43「新たな任務」

 城壁を出てからフェリアンと分かれ、アランはギルドを訪ねた。そしてカウンターでセルウィンズ卿からのレターを受け取る。仕事があるから明日早急に訪ねられよ、と書いてあった。


 市場に行き安い夕食を済ませて部屋に帰る。


 疲れた、今日は色々なことがあったと、アランはベッドに横になる。吸血がこれほど周囲に影響を与えているとは思わなかった。浄化の仕事はこんなにも大変なのだ。
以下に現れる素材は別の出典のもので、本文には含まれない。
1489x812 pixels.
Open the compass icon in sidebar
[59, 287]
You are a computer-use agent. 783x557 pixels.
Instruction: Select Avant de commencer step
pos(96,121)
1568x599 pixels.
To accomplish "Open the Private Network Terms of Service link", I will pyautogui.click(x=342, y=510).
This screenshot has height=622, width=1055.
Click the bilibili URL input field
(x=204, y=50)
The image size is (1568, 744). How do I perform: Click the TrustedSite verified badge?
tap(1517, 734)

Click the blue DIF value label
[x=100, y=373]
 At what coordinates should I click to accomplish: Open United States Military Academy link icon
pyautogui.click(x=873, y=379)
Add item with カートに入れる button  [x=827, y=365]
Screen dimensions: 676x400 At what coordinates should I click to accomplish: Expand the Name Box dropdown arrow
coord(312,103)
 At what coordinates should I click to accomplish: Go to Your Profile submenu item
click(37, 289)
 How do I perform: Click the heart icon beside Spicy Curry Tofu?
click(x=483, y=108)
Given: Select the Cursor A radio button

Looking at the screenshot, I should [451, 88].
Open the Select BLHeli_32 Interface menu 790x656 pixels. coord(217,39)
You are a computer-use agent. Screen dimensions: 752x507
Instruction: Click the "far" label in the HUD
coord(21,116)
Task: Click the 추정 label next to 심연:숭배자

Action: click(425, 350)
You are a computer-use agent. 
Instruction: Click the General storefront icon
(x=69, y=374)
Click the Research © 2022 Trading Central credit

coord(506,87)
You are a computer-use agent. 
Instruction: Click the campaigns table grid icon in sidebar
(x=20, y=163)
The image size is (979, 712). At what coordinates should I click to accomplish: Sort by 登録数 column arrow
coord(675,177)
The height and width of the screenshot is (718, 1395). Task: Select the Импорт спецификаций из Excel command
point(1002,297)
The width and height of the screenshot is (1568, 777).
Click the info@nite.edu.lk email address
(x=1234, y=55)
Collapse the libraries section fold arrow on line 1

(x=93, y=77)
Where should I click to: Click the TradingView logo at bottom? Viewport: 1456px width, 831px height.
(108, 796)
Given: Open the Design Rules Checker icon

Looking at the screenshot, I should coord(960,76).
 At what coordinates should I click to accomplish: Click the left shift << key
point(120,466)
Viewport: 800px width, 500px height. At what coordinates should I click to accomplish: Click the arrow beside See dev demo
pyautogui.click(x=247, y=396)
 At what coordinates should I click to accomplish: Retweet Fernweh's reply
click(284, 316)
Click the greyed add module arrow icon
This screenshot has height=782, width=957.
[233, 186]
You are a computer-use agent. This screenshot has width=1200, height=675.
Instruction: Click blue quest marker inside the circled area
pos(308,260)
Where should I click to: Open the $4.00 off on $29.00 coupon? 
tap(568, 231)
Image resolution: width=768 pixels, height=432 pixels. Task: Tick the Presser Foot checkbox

 別れ際にフェリアンが言っていたが、オーフィに掛けられていた半感染は、特に周囲を巻き込む性質があったらしい。それ・・にアランもあてられてしまったのだ。


 アランは今回、吸血の使徒の浄化を初めて見た。使い魔相手に剣を振るうのとは、ずいぶん違う仕事だ。


 そんなことを考えていると、部屋中が振動を始める。


「鳩じゃないのか……」


 天使と対面の合図だった。


 起き上がり、いつものような天地が逆さまの世界へ足を踏み入れる。そして世界は回転し、いつものようにアランはソファーのアレスと対峙した。


「鳩は止めたんだ」

「もう疲れたわよー、ずいぶんと飛び回ったわー」


 いつものようにソファーもたれかかり、けだるそうに言う。


「何か見つかったの?」

「あなたが以前、門前払いを食らった森の山荘よ。あそこには悪魔がいるわね。早く退治して」

「うん、そんな流れになってきたよ」

「ちょっと下界の人間関係を円滑にしたのよ。それでアランに話が行くようにしたの。人間ってめんどくさいわー。貴族だから、教会だからって互いに頼み事が出来ないなんてねー。バカみたい」


 アランにも事情が見えてきた。領主である貴族と、人心を掌握している教会はこの街の二大勢力だ。必ずしも関係が上手くいっている人ばかりではない。そうでない権力者もいるのだろう。


 冒険者ギルドは両者に挟まれ、上手く立ち回っている組織だった。


 追放、クビになったとはいえ、『華麗なる三令嬢』には世話になっている。アランがやらなければならない仕事だ。


 オーフィは助け出したし、次はランシリの番だ。もう一人の令嬢、ジェライは無事のようだが。


「僕は吸血の浄化は専門外だよ」

「いいえ、あなたの出番なのよっ!」

「そっ、そう?」


 アレスは力強く言う。何が出番なのか、アランはすぐには事態を察せなかった。


「悪魔の対処はあなたの仕事。だから出番なのよ」

「うん……」


 やはりあの・・山荘にいるのは悪魔なのだ。


   ◆


 翌朝目覚めて窓から外を見ると、今日の天気は予想通りの弱い雨となっていた。


 冒険者たちのほとんどは、足場が悪いなどの理由でクエストは中止とするが、アランはこんな天候でも商売は欠かさない。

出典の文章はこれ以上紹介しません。